» **WORK TO COMPLETE**:
How would the passage on climate change and human mobility go on? Continue it from its last sentence.

» **TEXT PASSAGE**:
--------------------------------
The Climate Action Summit on September 20, part of the UN General Assembly, will draw policymakers, academics and civil society from around the world to New York. That’s why ACT Alliance, Bread for the World and the Open Society Foundations are hosting the workshop Addressing the Protection Gap – Human Mobility and the Climate Crisis in International Frameworks in New York on September 19. It will raise awareness and encourage collaboration among a variety of stakeholders in the international community.  

To meet the needs of people on the move, to protect climate-affected communities and individuals, and to ensure they can move with dignity, we must reimagine current frameworks and create new ones. Those who permanently lose their land or livelihoods should have access to alternative long-term solutions which include socioeconomic rights and preserve their cultural life. 

People fleeing the effects of the climate crisis because their livelihoods are destroyed must be supported and protected, as must those who elect to stay. To address the current protection gap, international responsibilities must respond to the needs of both. 

Climate (in-)justice 

Global warming has led to more intense and frequent weather events around the world. Slow onset weather events such as sea level rise and desertification and sudden events such as droughts, tropical storms and hurricanes, heavy rainfall and floods disrupt the lives of millions. Most will not be able to move. 

Industrialized nations and emerging economies with high levels of emissions are primarily responsible for the climate crisis. Although they have contributed the fewest emissions, the countries most affected by the impacts of climate change are the so-called least developed countries (LDCs). 

Within them, those most affected are those groups that are already the most marginalized. They are constrained by their geographic location, but also by limited coping and adaptation capacities: the lack of financial, technological and technical resources, insufficient social protection systems and poor governance. Most will not be able to move. Those who can, lack sufficient international protection and regular pathways. 

Human mobility and climate change 

The Sixth Assessment Report of the Intergovernmental Panel on Climate Change (IPCC), notes that 3.3 to 3.6 billion people worldwide live in environments vulnerable to climate change. The Internal Displacement Monitoring Centre estimates that since 2008, 288 million people have been displaced within their own country’s borders due to climate-related disasters. In 2020, 30.7 million people in 149 countries were displaced for this reason. An unknown number of people have had to leave their homes due to slow-onset processes such as drought or sea-level rise. 

The worst impacts have yet to be felt. The IPCC Special Report “Global Warming of 1.5°C” notes that climate change will significantly speed up migration. By 2050 more than 140 million people will be threatened by drought, desertification, crop failure, storm surges and rising sea levels just in sub-Saharan Africa, Latin America, and South Asia. Under the most optimistic scenarios, slow-onset processes and extreme weather events will drastically impact the habitability of the most affected areas of the world. 

The climate crisis amplifies and interacts with already existing threats and security risks, exacerbating humanitarian crises, social and political conflicts, economic insecurities and existing vulnerabilities, compelling more people to move. 

What is human mobility in the context of climate change? 

Human mobility in the context of climate change (HMCCC) includes internal displacement, seasonal and permanent cross-border migration and planned relocation.
--------------------------------
» **RAW DATA**:
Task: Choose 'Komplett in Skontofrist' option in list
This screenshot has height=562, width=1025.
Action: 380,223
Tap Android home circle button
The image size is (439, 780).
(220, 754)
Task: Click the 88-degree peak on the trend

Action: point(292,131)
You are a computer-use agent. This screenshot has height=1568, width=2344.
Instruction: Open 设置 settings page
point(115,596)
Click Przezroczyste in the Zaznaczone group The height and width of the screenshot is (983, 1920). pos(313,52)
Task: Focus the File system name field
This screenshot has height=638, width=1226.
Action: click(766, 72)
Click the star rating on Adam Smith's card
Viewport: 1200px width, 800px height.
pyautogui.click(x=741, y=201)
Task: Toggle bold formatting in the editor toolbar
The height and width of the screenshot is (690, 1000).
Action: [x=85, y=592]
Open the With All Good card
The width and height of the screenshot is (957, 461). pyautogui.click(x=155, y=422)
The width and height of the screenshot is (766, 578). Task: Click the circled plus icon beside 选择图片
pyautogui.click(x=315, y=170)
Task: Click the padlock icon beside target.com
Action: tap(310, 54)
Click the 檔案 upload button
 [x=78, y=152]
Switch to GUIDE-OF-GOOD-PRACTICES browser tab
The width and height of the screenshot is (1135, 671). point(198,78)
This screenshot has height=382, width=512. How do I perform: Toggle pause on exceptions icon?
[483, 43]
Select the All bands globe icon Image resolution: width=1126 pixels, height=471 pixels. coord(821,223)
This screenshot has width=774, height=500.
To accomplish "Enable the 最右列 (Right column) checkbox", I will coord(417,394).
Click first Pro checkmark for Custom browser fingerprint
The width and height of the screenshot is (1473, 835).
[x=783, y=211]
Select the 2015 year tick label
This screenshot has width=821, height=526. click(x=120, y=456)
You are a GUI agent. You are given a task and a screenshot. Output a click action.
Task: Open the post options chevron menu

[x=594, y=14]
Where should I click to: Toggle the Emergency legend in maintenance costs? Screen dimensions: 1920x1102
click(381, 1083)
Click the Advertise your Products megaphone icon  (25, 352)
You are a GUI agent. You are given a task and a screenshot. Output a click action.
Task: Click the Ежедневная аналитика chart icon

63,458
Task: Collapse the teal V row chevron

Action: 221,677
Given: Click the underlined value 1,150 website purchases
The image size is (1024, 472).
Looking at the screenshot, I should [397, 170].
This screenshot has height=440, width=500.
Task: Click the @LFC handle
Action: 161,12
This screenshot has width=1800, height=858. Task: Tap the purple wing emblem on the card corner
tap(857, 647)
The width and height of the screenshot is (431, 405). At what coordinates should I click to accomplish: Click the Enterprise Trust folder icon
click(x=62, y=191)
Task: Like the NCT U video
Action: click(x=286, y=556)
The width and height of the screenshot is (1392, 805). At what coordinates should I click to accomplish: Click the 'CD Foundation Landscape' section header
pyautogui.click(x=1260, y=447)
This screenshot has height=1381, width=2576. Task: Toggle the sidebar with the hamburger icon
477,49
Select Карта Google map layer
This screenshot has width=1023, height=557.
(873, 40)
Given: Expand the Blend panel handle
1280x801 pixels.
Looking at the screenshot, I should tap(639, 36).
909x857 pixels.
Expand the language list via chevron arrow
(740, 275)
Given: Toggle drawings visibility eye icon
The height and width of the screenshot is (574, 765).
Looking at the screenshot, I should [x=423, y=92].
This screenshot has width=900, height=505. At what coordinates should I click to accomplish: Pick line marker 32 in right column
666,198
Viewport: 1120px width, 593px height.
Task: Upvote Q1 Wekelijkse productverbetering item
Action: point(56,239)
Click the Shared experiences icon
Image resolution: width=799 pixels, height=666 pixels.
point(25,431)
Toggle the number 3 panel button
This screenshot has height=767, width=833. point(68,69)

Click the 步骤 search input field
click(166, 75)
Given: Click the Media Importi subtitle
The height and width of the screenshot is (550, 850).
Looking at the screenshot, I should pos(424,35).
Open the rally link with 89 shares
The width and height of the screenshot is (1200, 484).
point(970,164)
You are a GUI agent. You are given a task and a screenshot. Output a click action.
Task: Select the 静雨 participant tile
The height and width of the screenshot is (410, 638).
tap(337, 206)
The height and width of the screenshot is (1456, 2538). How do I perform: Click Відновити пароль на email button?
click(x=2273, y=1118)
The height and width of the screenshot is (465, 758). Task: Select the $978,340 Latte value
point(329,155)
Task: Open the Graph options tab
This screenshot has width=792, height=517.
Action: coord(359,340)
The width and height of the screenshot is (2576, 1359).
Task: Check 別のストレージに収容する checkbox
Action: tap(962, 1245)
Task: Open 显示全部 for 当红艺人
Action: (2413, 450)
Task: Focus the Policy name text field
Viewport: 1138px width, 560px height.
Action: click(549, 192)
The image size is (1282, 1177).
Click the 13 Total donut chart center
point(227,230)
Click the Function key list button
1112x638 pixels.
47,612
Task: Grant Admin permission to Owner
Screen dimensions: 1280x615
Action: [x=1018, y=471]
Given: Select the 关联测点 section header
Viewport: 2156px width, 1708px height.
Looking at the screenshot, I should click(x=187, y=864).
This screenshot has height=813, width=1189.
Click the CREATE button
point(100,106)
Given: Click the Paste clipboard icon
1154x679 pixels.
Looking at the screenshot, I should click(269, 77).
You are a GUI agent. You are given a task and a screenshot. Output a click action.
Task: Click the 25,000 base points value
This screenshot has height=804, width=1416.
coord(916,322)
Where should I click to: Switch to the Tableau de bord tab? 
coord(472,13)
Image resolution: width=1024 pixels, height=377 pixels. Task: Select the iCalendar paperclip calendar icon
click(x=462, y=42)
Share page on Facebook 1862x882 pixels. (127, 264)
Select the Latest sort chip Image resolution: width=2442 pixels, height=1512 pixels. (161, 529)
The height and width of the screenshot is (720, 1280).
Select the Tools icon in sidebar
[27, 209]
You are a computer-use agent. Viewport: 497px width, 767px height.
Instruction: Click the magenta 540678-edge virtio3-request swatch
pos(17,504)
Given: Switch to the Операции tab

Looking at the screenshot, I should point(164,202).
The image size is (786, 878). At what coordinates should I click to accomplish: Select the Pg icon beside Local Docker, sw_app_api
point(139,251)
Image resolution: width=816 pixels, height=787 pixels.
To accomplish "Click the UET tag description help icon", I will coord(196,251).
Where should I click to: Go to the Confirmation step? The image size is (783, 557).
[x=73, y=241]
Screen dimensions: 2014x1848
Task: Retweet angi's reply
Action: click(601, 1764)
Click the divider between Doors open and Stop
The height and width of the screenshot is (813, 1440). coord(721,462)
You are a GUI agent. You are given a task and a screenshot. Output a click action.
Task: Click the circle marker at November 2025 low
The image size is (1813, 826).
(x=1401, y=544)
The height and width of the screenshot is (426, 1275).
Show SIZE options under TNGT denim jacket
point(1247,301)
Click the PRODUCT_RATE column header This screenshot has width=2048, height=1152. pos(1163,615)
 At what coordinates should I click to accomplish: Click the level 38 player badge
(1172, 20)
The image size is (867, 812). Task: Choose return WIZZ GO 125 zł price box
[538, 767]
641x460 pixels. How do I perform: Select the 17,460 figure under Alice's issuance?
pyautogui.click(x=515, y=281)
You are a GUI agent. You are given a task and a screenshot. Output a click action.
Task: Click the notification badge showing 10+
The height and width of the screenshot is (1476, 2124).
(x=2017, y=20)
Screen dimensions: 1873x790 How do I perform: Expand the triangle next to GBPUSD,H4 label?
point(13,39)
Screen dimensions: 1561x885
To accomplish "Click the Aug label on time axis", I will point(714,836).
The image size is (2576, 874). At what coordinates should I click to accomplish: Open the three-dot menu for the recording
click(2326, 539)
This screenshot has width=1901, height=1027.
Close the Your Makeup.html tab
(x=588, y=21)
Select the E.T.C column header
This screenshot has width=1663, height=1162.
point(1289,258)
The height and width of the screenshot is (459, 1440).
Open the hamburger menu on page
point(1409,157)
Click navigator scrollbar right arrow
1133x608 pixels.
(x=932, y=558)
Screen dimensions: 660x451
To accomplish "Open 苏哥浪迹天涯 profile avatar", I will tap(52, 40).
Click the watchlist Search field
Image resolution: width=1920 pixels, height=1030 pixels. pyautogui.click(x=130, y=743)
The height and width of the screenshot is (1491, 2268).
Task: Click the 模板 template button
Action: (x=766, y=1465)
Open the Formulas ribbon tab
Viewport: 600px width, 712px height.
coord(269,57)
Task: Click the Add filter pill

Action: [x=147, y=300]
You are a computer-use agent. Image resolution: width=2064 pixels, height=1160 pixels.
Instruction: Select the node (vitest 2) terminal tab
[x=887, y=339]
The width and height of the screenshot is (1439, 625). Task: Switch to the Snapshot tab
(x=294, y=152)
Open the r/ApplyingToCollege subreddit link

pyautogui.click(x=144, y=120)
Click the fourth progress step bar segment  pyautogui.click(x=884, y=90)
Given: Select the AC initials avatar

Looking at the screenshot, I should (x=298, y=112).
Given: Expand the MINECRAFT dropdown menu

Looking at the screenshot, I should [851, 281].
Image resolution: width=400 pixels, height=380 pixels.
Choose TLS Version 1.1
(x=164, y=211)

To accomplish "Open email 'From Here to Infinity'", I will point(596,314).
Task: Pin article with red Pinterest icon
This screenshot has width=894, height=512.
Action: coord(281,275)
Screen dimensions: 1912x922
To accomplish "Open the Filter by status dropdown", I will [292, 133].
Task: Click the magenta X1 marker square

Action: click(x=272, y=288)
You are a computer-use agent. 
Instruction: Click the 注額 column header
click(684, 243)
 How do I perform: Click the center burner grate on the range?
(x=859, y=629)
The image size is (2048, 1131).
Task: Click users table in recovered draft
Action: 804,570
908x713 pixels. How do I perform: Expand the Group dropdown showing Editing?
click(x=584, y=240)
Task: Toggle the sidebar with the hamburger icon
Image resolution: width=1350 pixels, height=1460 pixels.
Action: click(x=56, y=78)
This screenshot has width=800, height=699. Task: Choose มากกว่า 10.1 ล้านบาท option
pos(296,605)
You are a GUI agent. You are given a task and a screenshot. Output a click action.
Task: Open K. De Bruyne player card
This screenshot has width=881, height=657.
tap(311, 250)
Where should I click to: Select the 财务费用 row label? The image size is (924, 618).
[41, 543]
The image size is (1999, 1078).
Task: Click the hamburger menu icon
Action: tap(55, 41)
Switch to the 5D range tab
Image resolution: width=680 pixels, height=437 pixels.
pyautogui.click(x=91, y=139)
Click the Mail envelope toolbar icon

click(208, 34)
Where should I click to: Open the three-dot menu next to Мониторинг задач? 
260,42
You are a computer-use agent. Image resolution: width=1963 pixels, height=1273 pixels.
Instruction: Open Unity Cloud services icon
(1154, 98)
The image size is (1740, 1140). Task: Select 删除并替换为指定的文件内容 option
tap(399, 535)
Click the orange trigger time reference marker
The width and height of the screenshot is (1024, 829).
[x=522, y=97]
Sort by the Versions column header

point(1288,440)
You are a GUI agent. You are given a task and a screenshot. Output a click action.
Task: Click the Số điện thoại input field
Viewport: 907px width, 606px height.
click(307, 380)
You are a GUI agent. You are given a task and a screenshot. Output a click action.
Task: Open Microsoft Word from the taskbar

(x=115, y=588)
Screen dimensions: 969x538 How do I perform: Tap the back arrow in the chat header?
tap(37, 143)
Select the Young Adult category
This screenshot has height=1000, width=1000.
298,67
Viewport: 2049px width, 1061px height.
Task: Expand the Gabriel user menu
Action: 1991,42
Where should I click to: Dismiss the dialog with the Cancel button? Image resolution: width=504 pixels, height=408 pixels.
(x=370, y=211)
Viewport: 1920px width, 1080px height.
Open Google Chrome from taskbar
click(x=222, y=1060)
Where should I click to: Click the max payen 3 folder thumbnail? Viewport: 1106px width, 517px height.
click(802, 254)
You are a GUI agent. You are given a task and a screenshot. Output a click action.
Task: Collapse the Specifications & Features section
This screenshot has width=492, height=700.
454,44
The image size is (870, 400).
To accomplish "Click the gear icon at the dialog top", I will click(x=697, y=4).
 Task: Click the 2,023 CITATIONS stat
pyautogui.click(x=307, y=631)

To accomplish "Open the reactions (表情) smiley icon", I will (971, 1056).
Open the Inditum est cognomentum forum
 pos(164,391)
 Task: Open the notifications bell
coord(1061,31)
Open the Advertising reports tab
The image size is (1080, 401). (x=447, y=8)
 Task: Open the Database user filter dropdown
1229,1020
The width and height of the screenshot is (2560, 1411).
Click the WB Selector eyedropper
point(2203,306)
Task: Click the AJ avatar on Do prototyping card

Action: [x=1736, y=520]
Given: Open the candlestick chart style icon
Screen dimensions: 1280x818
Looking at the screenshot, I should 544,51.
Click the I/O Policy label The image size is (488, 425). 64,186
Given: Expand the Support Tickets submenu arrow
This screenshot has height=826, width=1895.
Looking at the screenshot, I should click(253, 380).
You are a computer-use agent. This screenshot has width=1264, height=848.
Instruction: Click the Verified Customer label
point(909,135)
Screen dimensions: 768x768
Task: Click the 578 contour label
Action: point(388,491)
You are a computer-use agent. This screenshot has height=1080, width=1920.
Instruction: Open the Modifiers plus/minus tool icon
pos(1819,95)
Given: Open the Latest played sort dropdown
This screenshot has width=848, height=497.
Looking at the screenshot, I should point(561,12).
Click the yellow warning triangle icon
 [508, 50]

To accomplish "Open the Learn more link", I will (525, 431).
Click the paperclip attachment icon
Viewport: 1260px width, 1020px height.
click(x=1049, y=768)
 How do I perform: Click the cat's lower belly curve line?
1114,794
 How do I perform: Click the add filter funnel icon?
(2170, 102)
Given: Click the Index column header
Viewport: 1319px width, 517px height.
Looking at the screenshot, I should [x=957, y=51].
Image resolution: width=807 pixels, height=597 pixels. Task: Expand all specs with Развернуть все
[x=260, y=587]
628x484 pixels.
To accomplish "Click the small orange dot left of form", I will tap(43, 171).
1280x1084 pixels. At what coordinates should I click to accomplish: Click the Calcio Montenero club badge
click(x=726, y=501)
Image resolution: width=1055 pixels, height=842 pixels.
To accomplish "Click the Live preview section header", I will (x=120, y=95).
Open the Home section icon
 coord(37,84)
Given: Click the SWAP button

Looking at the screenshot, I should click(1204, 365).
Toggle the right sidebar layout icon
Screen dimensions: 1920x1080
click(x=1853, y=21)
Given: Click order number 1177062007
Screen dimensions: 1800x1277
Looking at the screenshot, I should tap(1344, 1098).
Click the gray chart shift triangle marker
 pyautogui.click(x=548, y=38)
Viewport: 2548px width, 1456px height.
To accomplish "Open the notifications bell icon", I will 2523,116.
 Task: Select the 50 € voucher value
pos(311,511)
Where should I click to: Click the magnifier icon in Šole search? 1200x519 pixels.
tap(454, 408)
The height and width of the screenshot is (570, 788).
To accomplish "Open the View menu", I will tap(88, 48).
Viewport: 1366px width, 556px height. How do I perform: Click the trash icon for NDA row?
--------------------------------
» **EXERCISE RESULT**:
The impacts of climate change can affect human mobility both directly and indirectly. Climate change can reinforce, decrease or redirect existing movements of people, often from rural to urban areas. It influences temporary and seasonal as well as permanent migration patterns. 

Human mobility in the context of climate change (HMCCC) is determined by the nature of the hazard, and social, economic, political and demographic factors, among others. Women, children, LGBTQI,, the elderly, people with disabilities and members of ethnically and racially marginalized groups have the fewest resources to prepare for and protect against the impacts of climate change and disasters. 

Tailored solutions are necessary to respond to the needs of affected populations, especially people living in vulnerable situations. They should not be left behind. 

Human mobility can be an adaptation strategy, if…. 

Human mobility can be an adaptation and risk reduction strategy and may help reduce vulnerability, but only if human and social rights are protected and if movement is voluntary, safe, and orderly. This was confirmed in the Sixth IPCC Assessment Report on Vulnerability and Adaptation. The higher their freedom of mobility, the greater is the potential for individuals, their communities of origin, and host countries. 

The protection gap 

International protection and the freedom to move remain severely restricted. We are far from realizing the principle of “migration in dignity.” Climate migrants are not covered by the 1951 Geneva Refugee Convention. The absence of regular pathways for migration forces people to take life-threatening migration routes and exposes them to human rights violations, labour exploitation and gender-based violence, and other threats.  

Planned relocation processes are often accompanied by non-economic loss and damage and human rights violations, including to economic and cultural rights. Internal displacement is insufficiently addressed and lacks financial resources and institutional capacities. 

Regular pathways for migration support coping strategies which protect lives and prepare communities for future losses and damages. Yet people who wish to stay should be able to.  

It is the responsibility of the international community to protect people affected by the adverse effects of climate change, to assist with adaptation measures, and to address loss and damage to ensure all lives are lived with dignity.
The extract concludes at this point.